# WORK TO COMPLETE:
1. In the forum thread about dogs in the city, where did the first writer move from?
2. Extend the forum thread about keeping dogs in the city, picking up right after its last line.

# TEXT:
####################

Where are you at? I just recently moved to the city from the northern suburbs (gurnee/mchenry area). Lincoln Park is actually a neighborhood north of downtown, there's a lot of parks.... But nope not specifically a dog park! I don't do dog parks... Shockingly the city is pretty nice for dog owners, a lot of people have their dogs off leash at regular parks/along the lakefront and usually everyone's dogs are well trained and stay with their owners. And yep, Tesla is from Huerta Hof, though I wasn't intentionally wanting another LC! Just happened to work out that way... Lol


----------



## KathrynApril (Oct 3, 2013)

gsdlover91 said:


> Thank you guys.
> 
> BlackKali, I am always enjoying your amazing photos on Flickr!
> 
> ...

####################

# SUPPLIED MATERIAL:

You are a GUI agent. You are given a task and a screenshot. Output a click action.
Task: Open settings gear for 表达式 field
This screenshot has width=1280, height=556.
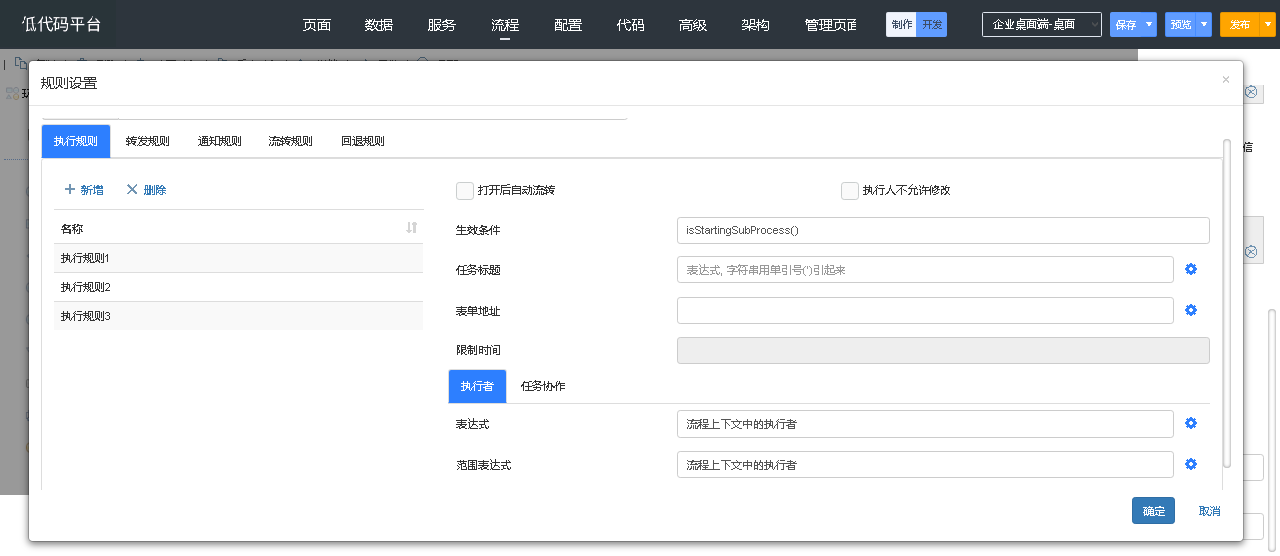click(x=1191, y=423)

####################

# ANSWERS BELOW:
1. The northern suburbs (gurnee/mchenry area).

2.
I'm in the McHenry Area.  I'm planning on getting a pass possibly for the lake county dog parks as my guy LOVES the water and a few of those parks have ponds and such. We're to the point we go to the dog parks for mostly just off leash training and so he can really run around with his jolly ball.

He does amazingly well off leash at the dog park, but I don't think I am 100% confident on his off leash skills at new areas yet. Guess I will see how he does at some of the bigger parks.

Any particular parks along the lakefront? And do peoples dogs go in the water though?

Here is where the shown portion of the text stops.